La plupart d’entre nous, et c’est normal, réagira devant ce mot en jetant les hauts cris, en jurant qu’il y a assez de guerres dans le monde sans en faire une ici, en s’imaginant des tableaux pleins d’horreurs et de détresse, en exhortant les séparatistes à rester calmes, et en voyant déjà les armées s’affronter. Beaucoup d’entre vous savez comme moi qu’il n’est d’ailleurs pas nécessaire de prononcer ces mots pour que tout de suite on imagine le pire. Aux yeux de certains, nous sommes méchants, sanguinaires et barbares, et c’est l’arme au poing que nous voulons atteindre notre but.
Rassurez-vous, nous n’avons pas de ces intentions. Notre action n’en est pas moins violente et le deviendra sans doute encore plus. Il existe à côté de la violence purement physique que nous réprouvons fortement, une violence faite à l’esprit, à l’intelligence des hommes. C’est cette violence que nous pratiquons pour arriver à changer la politique et le gouvernement de notre pays. C’est l’esprit que nous attaquons, et c’est avec les mots et la raison que nous nous battons. Et notre raisonnement est violent parce qu’il s’attaque à détruire des préjugés, des complexes de l’intelligence qui, trop souvent, chez beaucoup de personnes, leur cachent la réalité des circonstances et du contexte dans lesquels elles vivent. (…)
C’est dans ce sens que nous pouvons dire que nous sommes la Révolution.

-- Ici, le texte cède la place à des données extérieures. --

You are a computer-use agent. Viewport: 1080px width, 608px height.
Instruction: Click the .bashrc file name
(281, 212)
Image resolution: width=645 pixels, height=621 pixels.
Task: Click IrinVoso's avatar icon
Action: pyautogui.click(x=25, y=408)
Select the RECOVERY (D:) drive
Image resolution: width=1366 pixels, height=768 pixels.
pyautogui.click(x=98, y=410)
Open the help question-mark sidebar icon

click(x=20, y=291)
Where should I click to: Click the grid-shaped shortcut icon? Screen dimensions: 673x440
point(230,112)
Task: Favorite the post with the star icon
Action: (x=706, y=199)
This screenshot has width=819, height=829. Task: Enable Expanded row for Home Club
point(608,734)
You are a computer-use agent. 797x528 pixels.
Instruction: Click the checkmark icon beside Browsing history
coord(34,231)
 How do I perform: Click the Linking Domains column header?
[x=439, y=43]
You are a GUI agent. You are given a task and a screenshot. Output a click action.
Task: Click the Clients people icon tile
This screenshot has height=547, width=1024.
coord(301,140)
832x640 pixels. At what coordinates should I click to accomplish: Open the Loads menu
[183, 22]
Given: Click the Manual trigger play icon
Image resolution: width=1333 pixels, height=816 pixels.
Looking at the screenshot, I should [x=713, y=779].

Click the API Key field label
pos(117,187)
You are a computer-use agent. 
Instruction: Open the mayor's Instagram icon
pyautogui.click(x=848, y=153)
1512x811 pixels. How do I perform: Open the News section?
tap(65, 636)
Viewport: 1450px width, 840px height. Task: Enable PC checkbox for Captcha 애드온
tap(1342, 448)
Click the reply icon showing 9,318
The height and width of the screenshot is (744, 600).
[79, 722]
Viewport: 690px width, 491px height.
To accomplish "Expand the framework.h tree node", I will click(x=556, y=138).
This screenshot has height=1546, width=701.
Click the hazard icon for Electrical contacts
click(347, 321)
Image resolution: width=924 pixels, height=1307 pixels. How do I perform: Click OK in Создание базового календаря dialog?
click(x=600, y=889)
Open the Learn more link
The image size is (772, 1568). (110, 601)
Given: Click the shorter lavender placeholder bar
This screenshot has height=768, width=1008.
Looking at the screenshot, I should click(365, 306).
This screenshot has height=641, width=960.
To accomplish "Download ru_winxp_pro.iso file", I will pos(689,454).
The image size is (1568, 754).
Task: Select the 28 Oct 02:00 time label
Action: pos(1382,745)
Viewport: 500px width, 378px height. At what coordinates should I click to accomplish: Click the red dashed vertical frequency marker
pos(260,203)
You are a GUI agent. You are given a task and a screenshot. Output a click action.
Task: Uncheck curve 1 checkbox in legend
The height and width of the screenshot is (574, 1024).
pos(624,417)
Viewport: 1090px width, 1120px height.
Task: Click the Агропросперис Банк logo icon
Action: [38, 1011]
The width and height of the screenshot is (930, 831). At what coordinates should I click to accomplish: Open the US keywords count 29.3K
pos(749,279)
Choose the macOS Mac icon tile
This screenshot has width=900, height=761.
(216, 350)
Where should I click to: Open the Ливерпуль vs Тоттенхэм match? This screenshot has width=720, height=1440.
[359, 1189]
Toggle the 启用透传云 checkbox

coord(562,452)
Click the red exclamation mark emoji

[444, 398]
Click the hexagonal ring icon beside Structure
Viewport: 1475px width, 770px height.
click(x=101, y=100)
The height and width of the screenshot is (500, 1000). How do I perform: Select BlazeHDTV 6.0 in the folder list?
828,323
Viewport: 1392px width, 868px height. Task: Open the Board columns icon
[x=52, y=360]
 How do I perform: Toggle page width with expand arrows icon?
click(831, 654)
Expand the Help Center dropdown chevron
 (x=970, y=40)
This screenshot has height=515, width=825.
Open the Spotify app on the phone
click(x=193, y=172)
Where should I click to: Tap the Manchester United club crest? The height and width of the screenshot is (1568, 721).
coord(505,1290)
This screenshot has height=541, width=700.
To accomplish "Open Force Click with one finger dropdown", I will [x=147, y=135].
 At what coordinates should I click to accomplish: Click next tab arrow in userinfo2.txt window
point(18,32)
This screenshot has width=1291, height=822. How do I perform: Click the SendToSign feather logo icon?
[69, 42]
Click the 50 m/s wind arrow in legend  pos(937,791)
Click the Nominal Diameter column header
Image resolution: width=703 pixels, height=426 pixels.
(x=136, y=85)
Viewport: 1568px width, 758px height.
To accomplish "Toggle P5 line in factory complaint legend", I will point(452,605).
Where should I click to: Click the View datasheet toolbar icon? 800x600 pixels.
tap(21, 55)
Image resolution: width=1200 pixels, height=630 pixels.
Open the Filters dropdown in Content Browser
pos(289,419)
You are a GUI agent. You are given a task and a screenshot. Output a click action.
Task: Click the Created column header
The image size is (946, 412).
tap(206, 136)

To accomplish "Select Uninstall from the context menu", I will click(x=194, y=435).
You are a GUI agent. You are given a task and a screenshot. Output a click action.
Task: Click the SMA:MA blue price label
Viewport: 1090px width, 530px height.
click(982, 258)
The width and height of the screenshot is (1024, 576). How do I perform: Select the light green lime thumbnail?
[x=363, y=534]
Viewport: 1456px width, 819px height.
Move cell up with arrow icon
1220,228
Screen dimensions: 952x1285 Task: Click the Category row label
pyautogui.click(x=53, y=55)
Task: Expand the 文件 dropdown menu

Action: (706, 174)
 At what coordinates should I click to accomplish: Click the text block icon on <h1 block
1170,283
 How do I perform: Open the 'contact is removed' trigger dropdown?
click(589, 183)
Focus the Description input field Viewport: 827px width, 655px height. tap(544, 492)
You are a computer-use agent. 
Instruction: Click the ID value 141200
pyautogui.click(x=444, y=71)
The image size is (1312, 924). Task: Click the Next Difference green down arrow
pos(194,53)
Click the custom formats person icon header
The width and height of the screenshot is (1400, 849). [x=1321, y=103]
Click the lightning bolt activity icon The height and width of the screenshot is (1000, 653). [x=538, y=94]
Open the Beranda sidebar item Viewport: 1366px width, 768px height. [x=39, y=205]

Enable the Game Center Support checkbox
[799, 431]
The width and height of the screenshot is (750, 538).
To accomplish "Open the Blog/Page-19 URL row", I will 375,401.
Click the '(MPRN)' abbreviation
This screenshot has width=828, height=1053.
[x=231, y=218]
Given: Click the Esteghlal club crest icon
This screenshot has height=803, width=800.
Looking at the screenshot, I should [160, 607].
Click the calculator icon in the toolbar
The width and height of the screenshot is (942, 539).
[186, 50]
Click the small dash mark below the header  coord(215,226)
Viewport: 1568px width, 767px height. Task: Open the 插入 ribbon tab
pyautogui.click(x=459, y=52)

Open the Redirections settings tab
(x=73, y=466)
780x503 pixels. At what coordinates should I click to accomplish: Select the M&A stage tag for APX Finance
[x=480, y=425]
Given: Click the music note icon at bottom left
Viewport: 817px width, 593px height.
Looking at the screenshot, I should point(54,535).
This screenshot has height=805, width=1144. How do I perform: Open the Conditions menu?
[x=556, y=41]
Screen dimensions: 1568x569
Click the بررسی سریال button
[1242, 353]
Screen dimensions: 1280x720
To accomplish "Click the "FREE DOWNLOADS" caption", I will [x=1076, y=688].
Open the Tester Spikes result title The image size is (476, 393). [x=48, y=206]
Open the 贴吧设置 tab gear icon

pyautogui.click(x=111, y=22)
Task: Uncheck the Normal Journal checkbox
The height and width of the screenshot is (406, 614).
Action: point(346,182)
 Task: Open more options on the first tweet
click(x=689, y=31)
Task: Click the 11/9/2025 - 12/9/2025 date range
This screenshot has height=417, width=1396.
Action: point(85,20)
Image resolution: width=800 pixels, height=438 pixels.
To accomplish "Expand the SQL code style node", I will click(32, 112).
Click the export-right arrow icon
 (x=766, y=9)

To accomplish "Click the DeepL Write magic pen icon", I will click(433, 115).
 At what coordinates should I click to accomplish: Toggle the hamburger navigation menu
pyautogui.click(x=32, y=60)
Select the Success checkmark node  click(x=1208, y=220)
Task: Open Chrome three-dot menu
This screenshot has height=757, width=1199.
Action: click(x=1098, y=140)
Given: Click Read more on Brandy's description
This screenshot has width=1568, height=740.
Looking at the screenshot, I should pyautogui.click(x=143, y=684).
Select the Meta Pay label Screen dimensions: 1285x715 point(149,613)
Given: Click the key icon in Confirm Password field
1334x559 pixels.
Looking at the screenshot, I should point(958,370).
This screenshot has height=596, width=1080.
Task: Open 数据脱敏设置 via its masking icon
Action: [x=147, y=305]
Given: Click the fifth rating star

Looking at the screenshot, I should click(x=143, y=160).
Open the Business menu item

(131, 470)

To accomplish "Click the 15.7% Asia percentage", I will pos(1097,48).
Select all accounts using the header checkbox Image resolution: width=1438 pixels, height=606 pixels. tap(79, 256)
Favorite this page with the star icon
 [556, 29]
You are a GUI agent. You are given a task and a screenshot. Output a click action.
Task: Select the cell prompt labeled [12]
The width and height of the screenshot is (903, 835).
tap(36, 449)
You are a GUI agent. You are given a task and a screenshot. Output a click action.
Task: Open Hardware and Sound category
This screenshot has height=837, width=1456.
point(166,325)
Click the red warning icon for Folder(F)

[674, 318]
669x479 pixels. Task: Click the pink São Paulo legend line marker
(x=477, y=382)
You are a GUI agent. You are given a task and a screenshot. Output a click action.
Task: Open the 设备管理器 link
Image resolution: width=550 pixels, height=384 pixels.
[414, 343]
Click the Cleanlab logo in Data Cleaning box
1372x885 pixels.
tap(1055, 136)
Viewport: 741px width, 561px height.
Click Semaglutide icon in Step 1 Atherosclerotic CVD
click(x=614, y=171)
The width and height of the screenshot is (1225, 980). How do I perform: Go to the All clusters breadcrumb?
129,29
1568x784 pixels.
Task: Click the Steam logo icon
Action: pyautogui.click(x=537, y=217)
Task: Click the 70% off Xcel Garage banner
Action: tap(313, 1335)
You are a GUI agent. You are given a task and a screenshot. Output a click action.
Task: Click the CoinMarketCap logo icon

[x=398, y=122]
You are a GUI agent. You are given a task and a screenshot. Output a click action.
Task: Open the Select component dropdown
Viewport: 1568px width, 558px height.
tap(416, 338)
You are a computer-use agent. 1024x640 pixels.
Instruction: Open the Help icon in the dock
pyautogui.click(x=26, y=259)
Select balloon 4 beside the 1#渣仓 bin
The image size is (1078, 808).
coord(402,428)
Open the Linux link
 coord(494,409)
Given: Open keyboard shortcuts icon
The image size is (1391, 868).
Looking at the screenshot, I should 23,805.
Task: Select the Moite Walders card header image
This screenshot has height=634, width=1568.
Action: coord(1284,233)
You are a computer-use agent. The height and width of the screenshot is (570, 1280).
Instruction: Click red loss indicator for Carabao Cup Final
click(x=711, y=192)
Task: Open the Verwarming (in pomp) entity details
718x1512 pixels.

Révolution pacifique, mais Révolution quand même. Révolution dans la raison et les sentiments, Révolution dans les habitudes, dans les structures, dans les cadres. Passage brusque et violent de la honte à la dignité. Passage brusque et violent de la médiocrité à la fierté. Passage brusque et violent de la servitude à la liberté. C’est ça la Révolution. »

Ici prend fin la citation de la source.